## Texte proposé
Le laboureur et les mangeurs de vent

Dr Lawrence Cuvelier.
Un billet d’humeur du Dr Lawrence Cuvelier, Vice-président du GBO/Cartel,
publié le 05/04/2024

Que faire de ceux qui ne sont pas nés au bon endroit ?

Il y a environ deux cent pays dans le monde (on compte le Vatican ?) et parmi les plus favorisés il y a, devinez qui, la Belgique ! Enfin, surtout la Flandre. Bien sûr, malgré ce classement flatteur, c’est loin d’être parfait chez nous et pour les moins favorisés, la situation ne s’améliore pas, on peut même affirmer qu’elle se dégrade, mais que dire de la majorité des autres pays qui connaissent famines, guerres, dictatures, catastrophes naturelles, désastres écologiques et mépris des droits humains ?

Pourtant, accueillir les personnes qui fuient ces calamités pose problème à beaucoup d’européens. Un problème politique. Et pour beaucoup, c’est même LE problème politique principal. À la veille des élections, l’immigration fera les délices de tribuns issus de l’écurie Clochemerle qui s’en empareront pour prendre des positions matamoresques et passer au bleu un tas d’enjeux cruciaux, tant nationaux qu’internationaux. Si une vague populiste l’emporte, nous aurons bien du mal à faire prévaloir l’essentiel sur l’accessoire. Prenons l’exemple des États-Unis où, au moment de voter, nombre d’électeurs privilégient les tenants d’un discours anti-immigration alors que beaucoup de soins ne bénéficient d’aucune couverture et que, dans les États où la restriction aux soins primaires est la plus sévère, le coût des soins est paradoxalement nettement plus élevé car les pathologies sont prises en charge à un stade trop avancé.

Les médecins sont témoins de bien des choses, parfois ils sont obligés de les taire car le secret médical protège le soigné. Mais ce secret protège des personnes et ne nous interdit pas de dénoncer des situations : bien au contraire, notre témoignage est précieux.

## Questions
a. Répondez aux questions suivantes à partir du billet, une réponse par ligne :
(i) Quelle fonction le Dr Lawrence Cuvelier exerce-t-il ?
(ii) Quelle région de Belgique le billet désigne-t-il comme surtout favorisée ?
(iii) Dans les États américains où la restriction aux soins primaires est la plus sévère, pourquoi le coût des soins est-il plus élevé ?
b. Recopiez le passage du billet depuis « Un billet d’humeur » jusqu'à « droits humains ? » inclus.

## Données de l'exercice
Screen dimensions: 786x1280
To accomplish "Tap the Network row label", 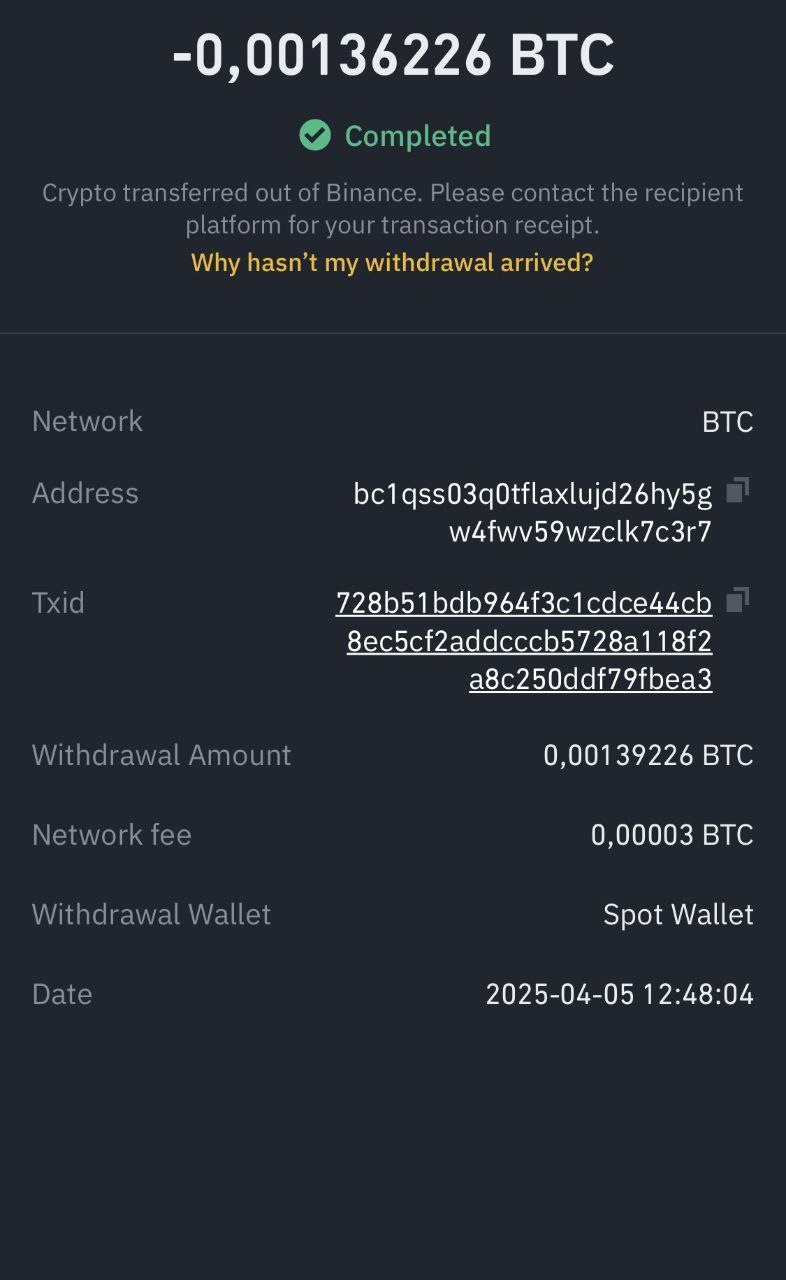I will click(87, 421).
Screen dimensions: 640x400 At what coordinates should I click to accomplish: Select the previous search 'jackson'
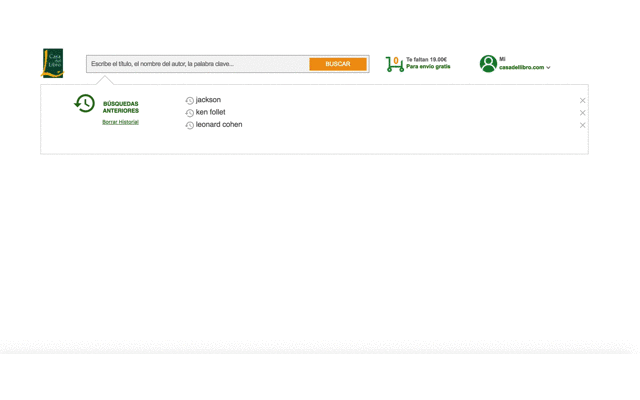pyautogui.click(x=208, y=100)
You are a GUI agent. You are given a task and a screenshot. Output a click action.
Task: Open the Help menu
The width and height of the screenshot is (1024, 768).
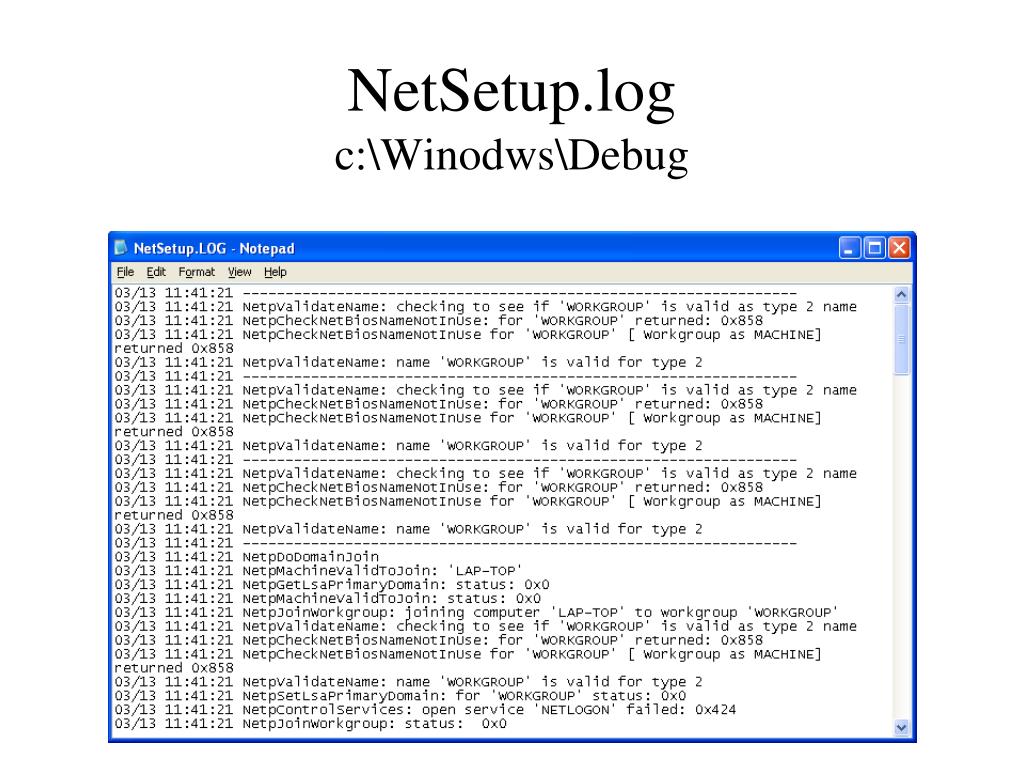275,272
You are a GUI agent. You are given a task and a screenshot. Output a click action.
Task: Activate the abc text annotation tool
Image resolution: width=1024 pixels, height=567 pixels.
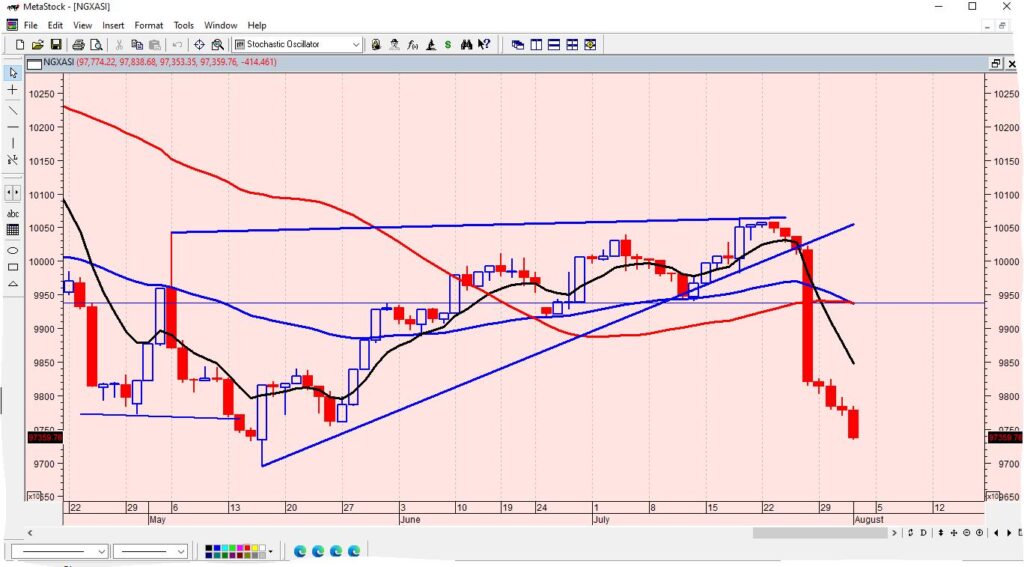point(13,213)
* * *
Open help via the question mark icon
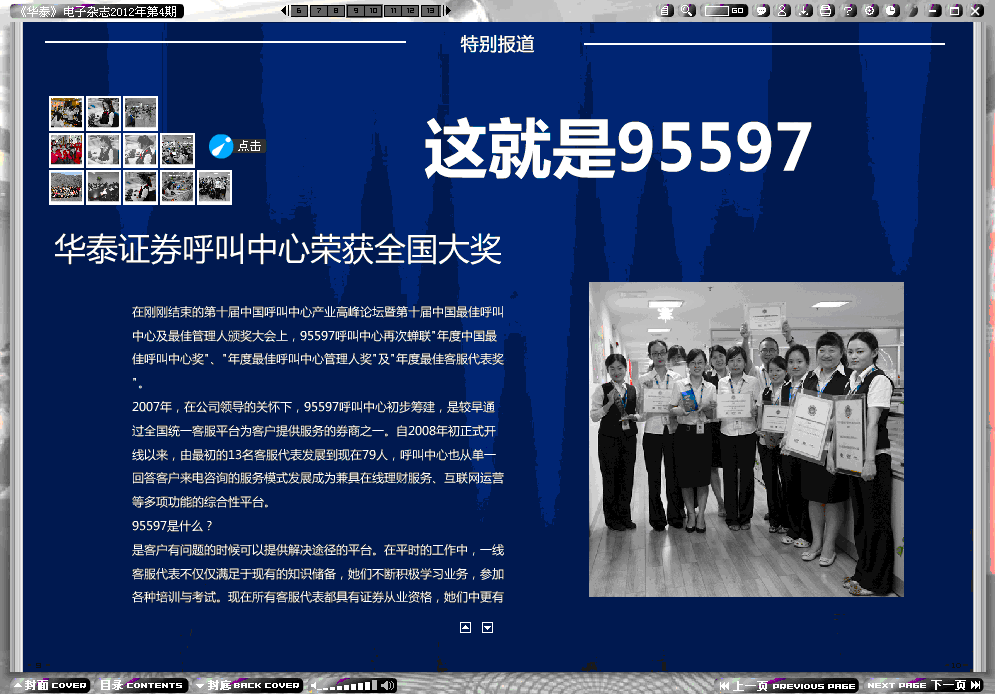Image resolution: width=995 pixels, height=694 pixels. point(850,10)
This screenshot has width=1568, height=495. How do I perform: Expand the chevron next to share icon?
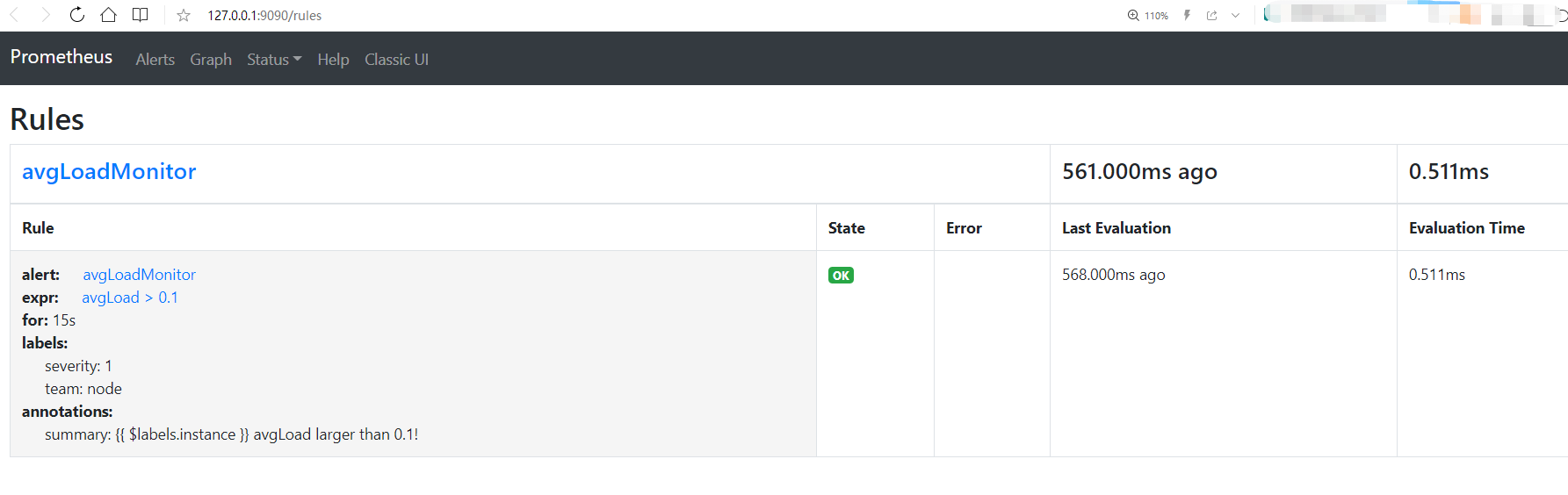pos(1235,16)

## Réponses
a.
(i) Vice-président du GBO/Cartel.
(ii) La Flandre.
(iii) Parce que les pathologies y sont prises en charge à un stade trop avancé.

b.
Un billet d’humeur du Dr Lawrence Cuvelier, Vice-président du GBO/Cartel,
publié le 05/04/2024

Que faire de ceux qui ne sont pas nés au bon endroit ?

Il y a environ deux cent pays dans le monde (on compte le Vatican ?) et parmi les plus favorisés il y a, devinez qui, la Belgique ! Enfin, surtout la Flandre. Bien sûr, malgré ce classement flatteur, c’est loin d’être parfait chez nous et pour les moins favorisés, la situation ne s’améliore pas, on peut même affirmer qu’elle se dégrade, mais que dire de la majorité des autres pays qui connaissent famines, guerres, dictatures, catastrophes naturelles, désastres écologiques et mépris des droits humains ?